Description
As stayrtr operator I want stayrtr to keep fetching updates if the backend system is slow or not responsive.
If I want updates every 10 minutes, and a update takes 5 minutes, I want the next update to run 10 minutes after the previous one started. Not 15 minutes after (10 minutes after the previous finished).
Context
When running stayrtr from a slow connection (4G was not cooperating) I noticed that the update loop does not have a set interval but has a set delay. If the response of SLURM or the JSON are slow the loop takes (much) longer.
Root cause
Handling slow responses is a hard problem. It ends up being a tradeoff between liveliness of the whole system or getting all information.
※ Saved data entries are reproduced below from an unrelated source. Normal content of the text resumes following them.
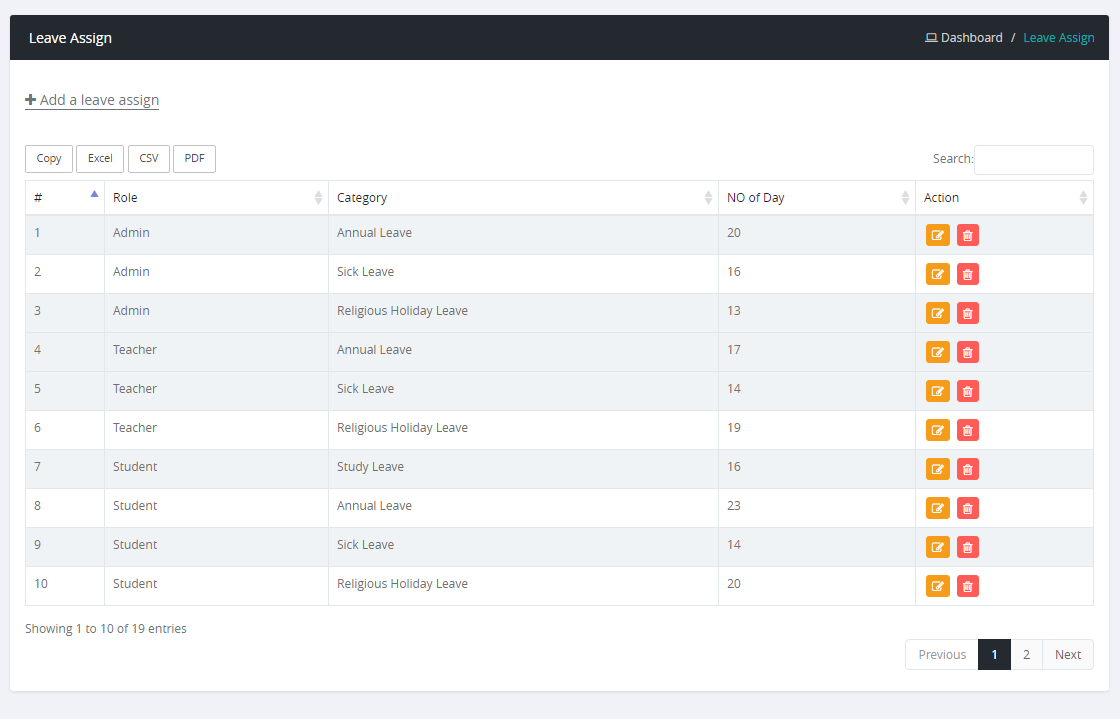The image size is (1120, 719).
Task: Delete Teacher Religious Holiday Leave entry
Action: point(967,430)
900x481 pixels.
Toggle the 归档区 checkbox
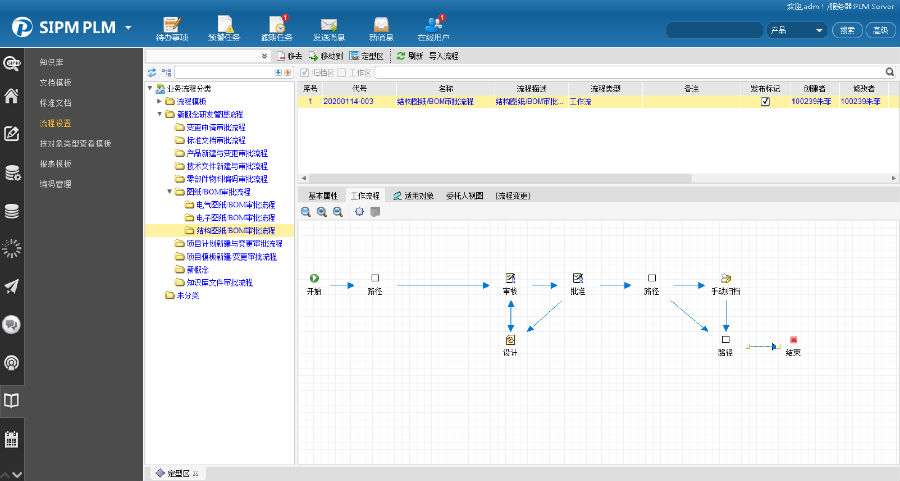pos(305,72)
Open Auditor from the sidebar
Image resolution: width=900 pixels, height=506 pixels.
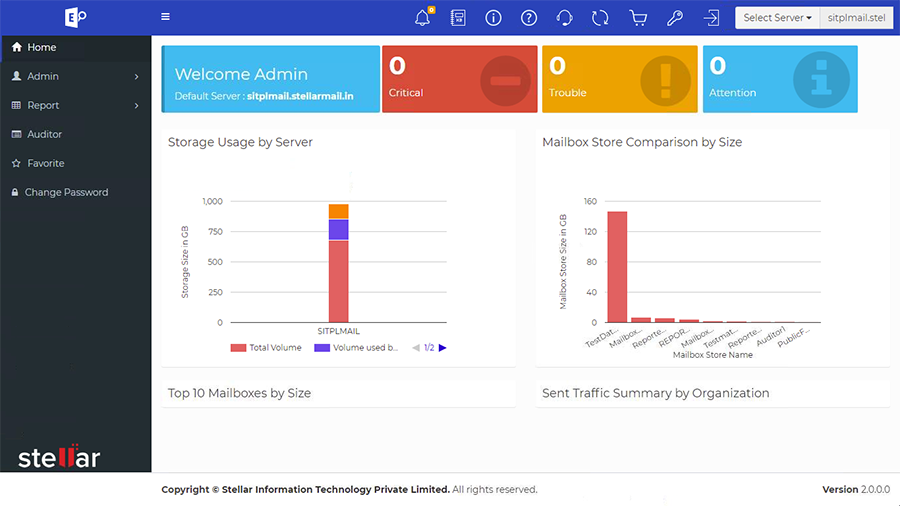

For example, in my rpki-client wrapped I found that some repositories were so slow that they prevented me from updating on time. I decided to add a utility to timeout/abort fetching from slow repos. There I decided finishing an update was more important than having all information.
Desired behaviour
first of all:
- exponential backoff on errors
- have basic metrics for http behaviour. We have part of this, but last succesful response for url/response size/duration/status code should be tracked. And some metrics can be moved:
RefreshStatusCode
etc could be tracked from the http util. - make both updates (slurm + vrp-json) asynchronous, they can be performed in parallel.
then:
- abort connection if retrieving the response takes longer than [timelimit] to send the response
- schedule updates at set interval: "a update happens every interval". Not "interval after the previous update finishes"